- Directions for this task -
Change "Instruction" to "Request" in the rows starting with the line that contains "You are a computer-use agent. Screen" and going on through the line that contains "pyautogui.click(x=135, y=271)", keeping everything else the same. Leave the pictures out of your answer.

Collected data
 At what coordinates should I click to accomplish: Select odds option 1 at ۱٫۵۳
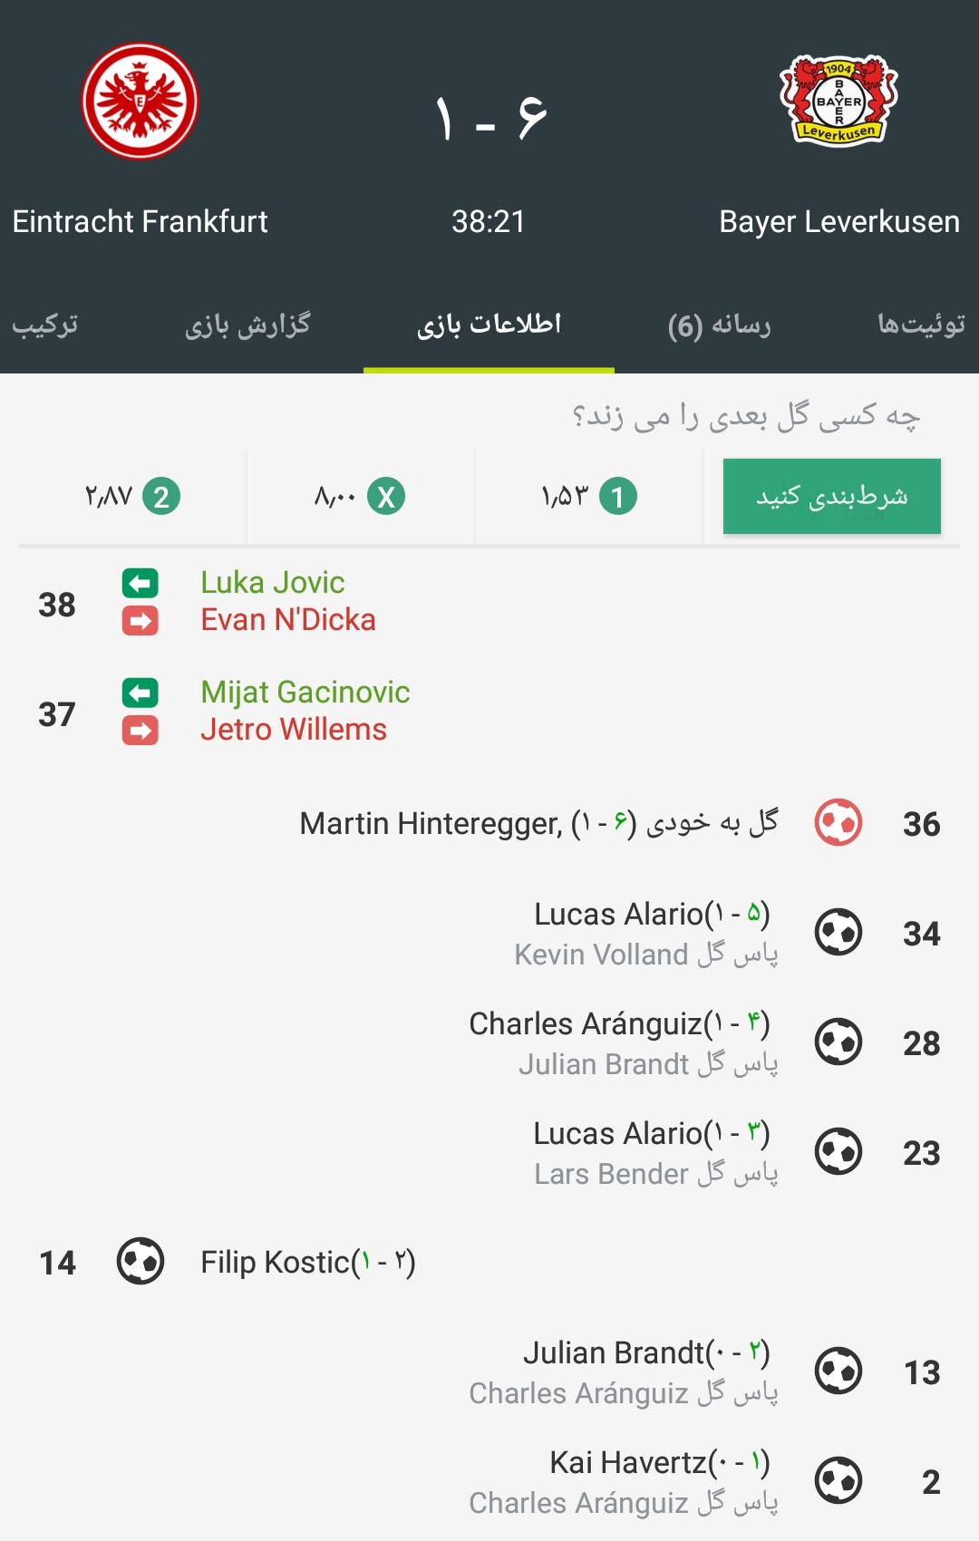[x=589, y=497]
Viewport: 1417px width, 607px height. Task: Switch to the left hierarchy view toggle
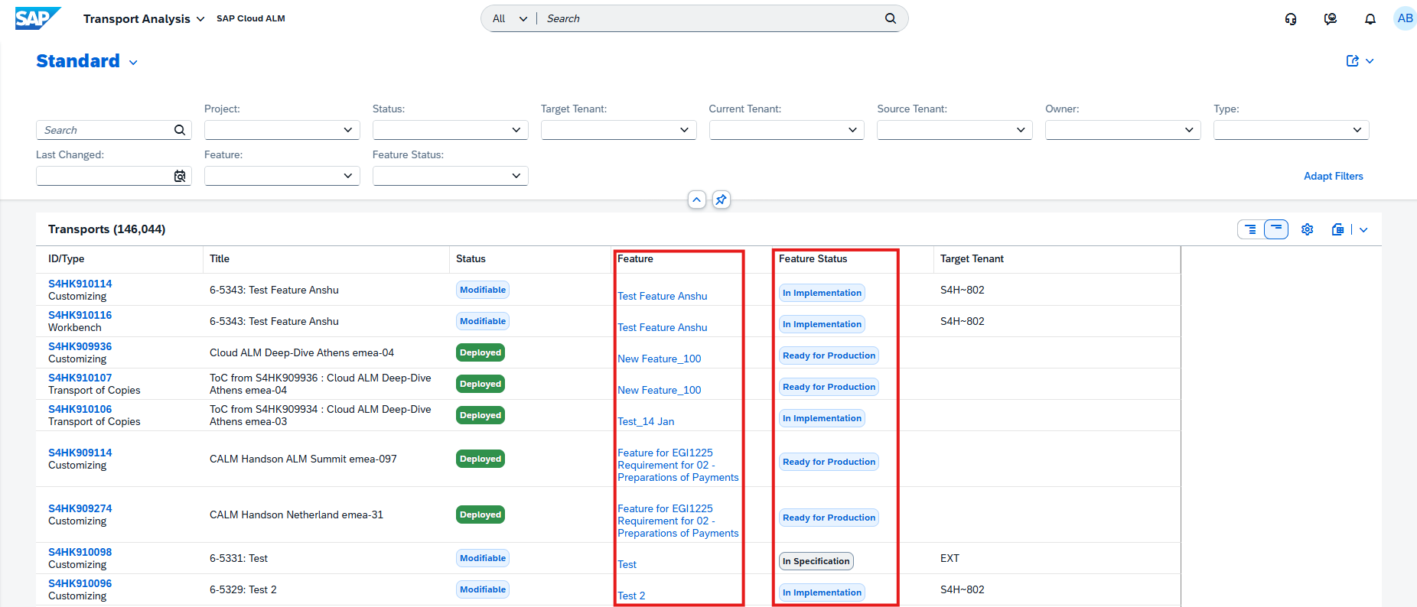pos(1250,229)
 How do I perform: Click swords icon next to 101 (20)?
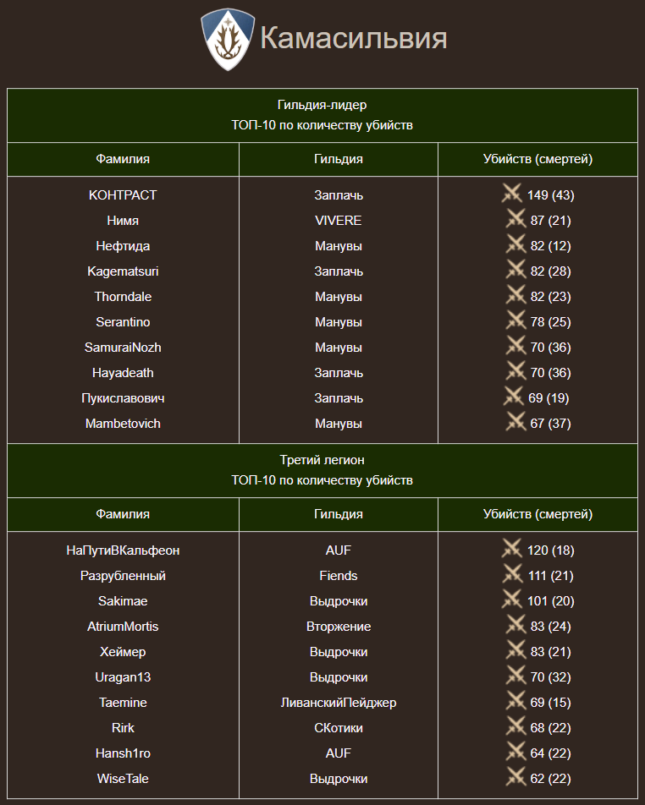pos(512,600)
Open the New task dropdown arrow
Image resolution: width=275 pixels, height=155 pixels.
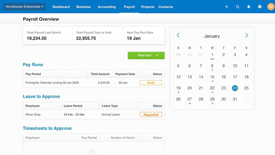157,56
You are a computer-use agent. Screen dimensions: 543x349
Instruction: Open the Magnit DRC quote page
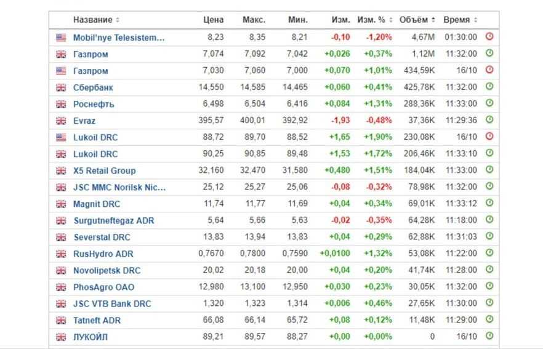tap(97, 204)
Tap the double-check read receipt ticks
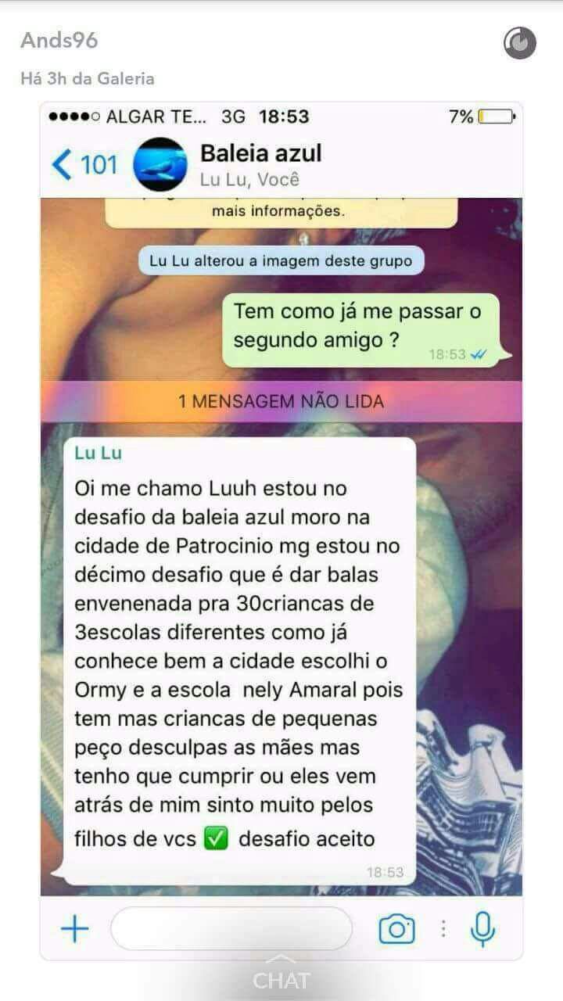Viewport: 563px width, 1001px height. tap(479, 354)
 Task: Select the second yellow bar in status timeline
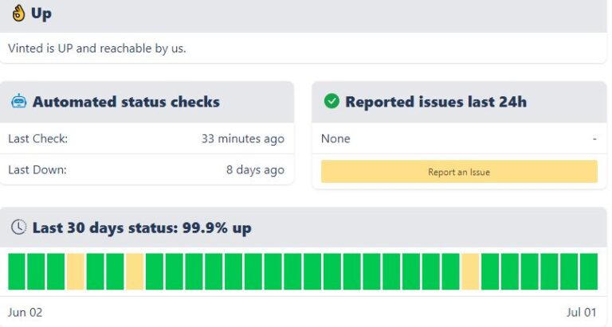pyautogui.click(x=135, y=271)
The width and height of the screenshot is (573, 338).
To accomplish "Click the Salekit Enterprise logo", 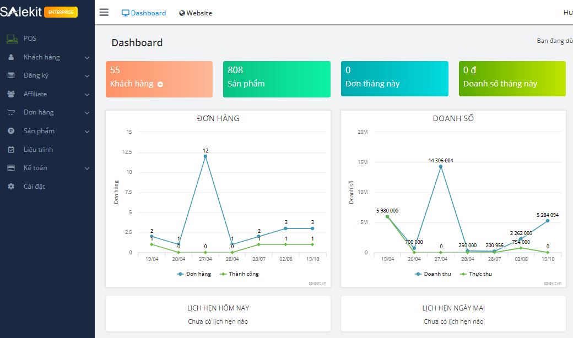I will pos(39,12).
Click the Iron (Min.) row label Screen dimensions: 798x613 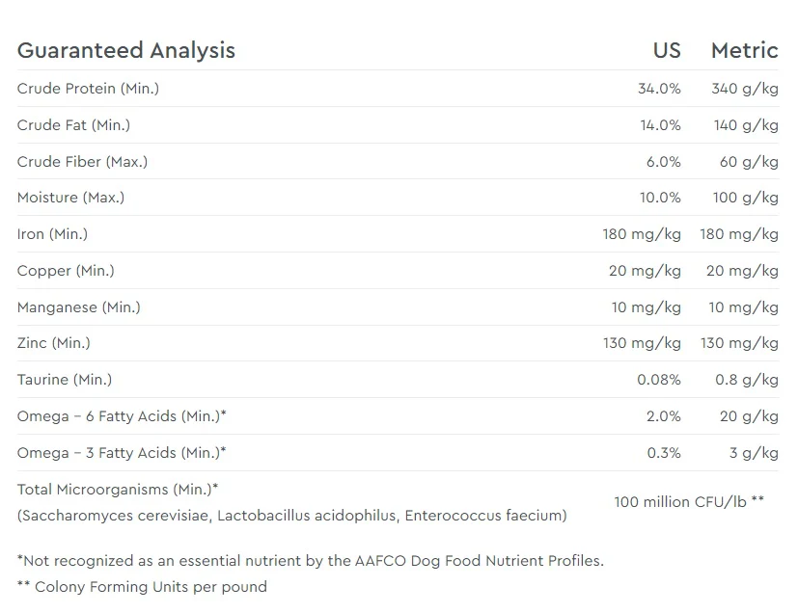click(52, 234)
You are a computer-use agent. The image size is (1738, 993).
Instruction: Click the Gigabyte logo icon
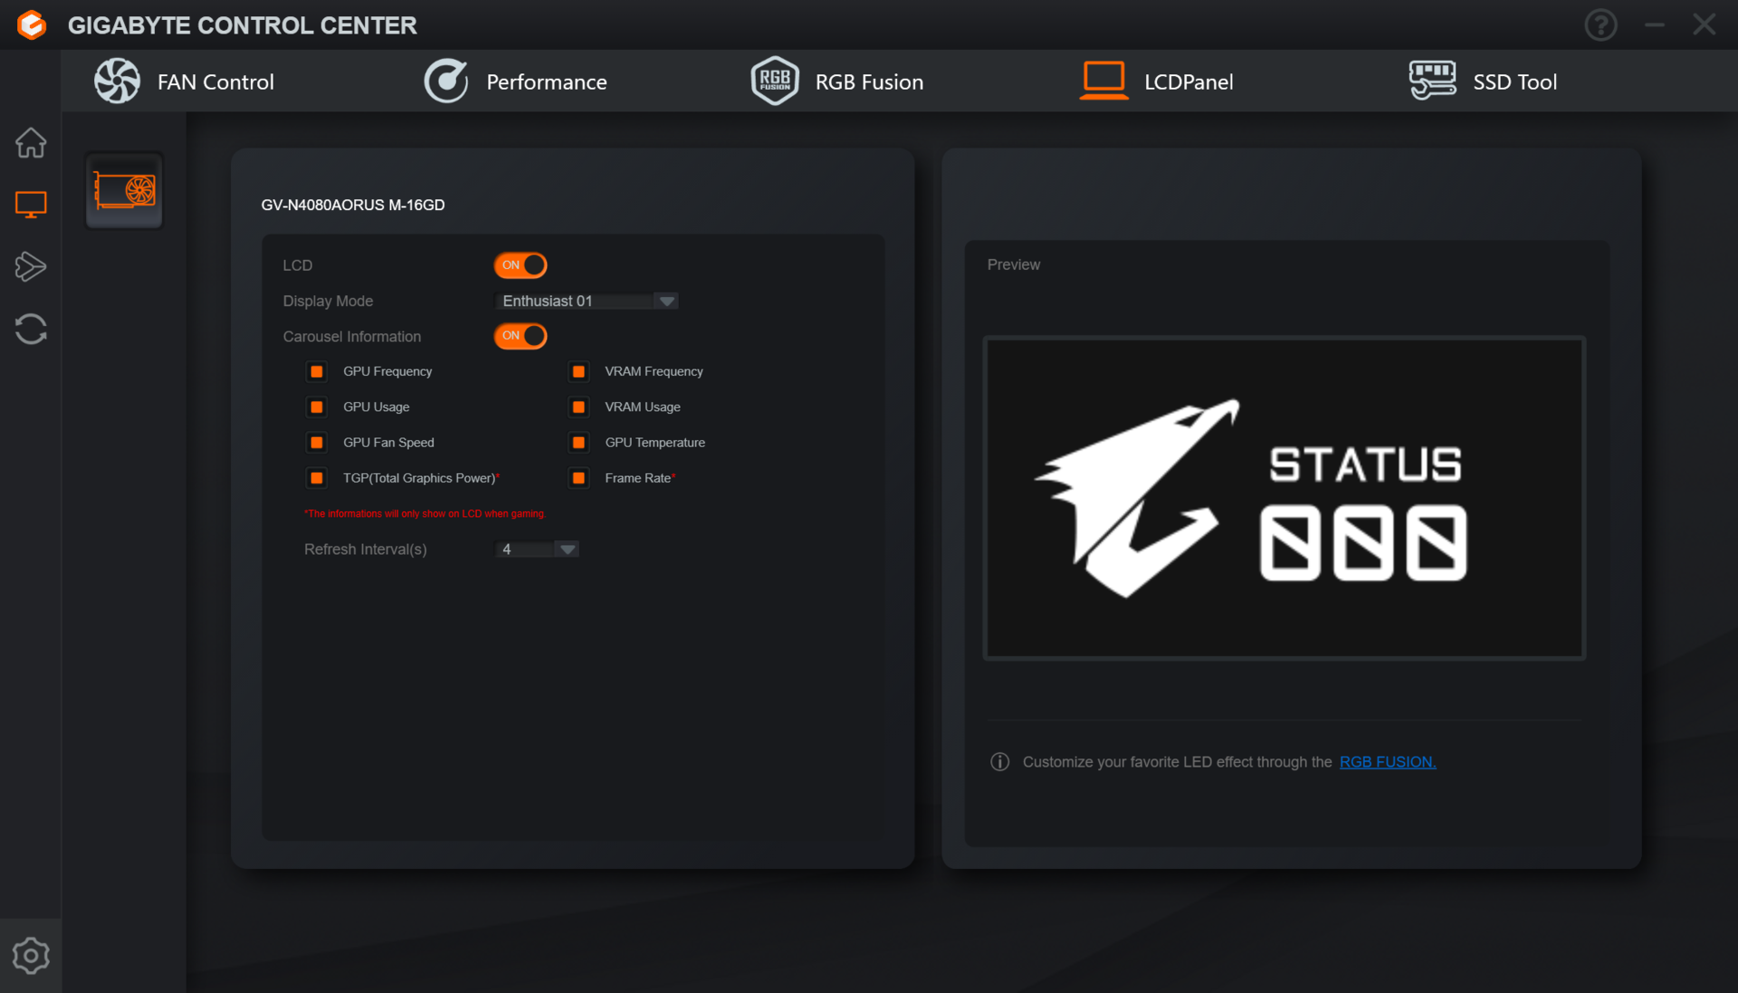(32, 25)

- Result -
You are a computer-use agent. Screen dimensions: 543x349
Request: Open the Magnit DRC quote page
tap(97, 204)
Tap the double-check read receipt ticks
Viewport: 563px width, 1001px height. tap(479, 354)
 Task: Select the second yellow bar in status timeline
pyautogui.click(x=135, y=271)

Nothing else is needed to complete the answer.